Winter Warmer - Scrumptious Celeriac Soup

Celeriac Soup

Celeriac Soup

Serves 4-6


  • Knob of butter (optional)

  • Glug of olive oil

  • 2 tsp mustard seeds

  • 1 onion, peeled and chopped

  • 1 leek, washed and chopped

  • 1 celeriac, peeled and chopped

  • 1 small (or ½ large) swede, peeled and chopped

  • 2 garlic cloves, peeled and sliced

  • I bay leaf

  • 1 litre chicken or vegetable stock

  • Chopped parsley and chopped walnuts to serve


  1. Heat the butter (if using) and olive oil in a large pan, add the mustard seeds, stir and let heat for a couple of minutes.

  2. Add all the chopped vegetables and reduce the heat, let them sweat with the lid on for 10 mins, stirring occasionally to check they are not sticking to the pan.

  3. Add the bay leaf and stock, bring to the boil and let simmer for 20 mins. Season well

  4. Remove the bay leaf and blend with a hand blender or liquidizer.

  5. Serve with a sprinkling of chopped parsley and walnuts for added texture and nutrients.

Can be frozen


Other ideas for celeriac

Celeriac has a gorgeous earthy, nutty taste with slight aniseed undernotes. It goes really well with salmon and other oily fish, game, lamb and pork. Herbs and spices that enhance its flavour include garlic, mustard, parsley, thyme and bay.

Pureed (simmer, over a low heat, a peeled and chopped celeriac in plenty of milk (cow, goat or almond all work well) for 30 mins. Blend with enough of the milk to make a thick puree and season. You can add a knob of butter at the end if you like for added unction)

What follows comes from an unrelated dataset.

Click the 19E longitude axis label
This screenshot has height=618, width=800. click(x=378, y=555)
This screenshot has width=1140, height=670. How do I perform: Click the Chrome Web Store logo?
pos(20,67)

Raw in a winter coleslaw with carrot, red cabbage and apple. (grate or julienne the vegetables and thinly slice the apples, combine and dress with a mixture of natural yoghurt 5:2 mayonnaise and a good dollop of grainy mustard. Lovely with toasted seeds tossed through). Or try raw grated celeriac with a generous squeeze of lemon and some capers

Mashed with other root veg

Roasted with garlic and thyme or mustard seeds

Added to a casserole or stew

Celeriac facts

Celeriac is also known as celery root, knob celery and turnip-root. It is a type of celery and originates from Italy. Choose a celeriac that is firm and feels heavy as the centre can become fluffy. To peel it use a sharp knife as a vegetable peeler may not do the trick.

Celeriac is a good source of dietary fibre, vitamins B6, B5 and C, Magnesium, Potassium and Manganese, and a very good source of Vitamin K and Phosphorus.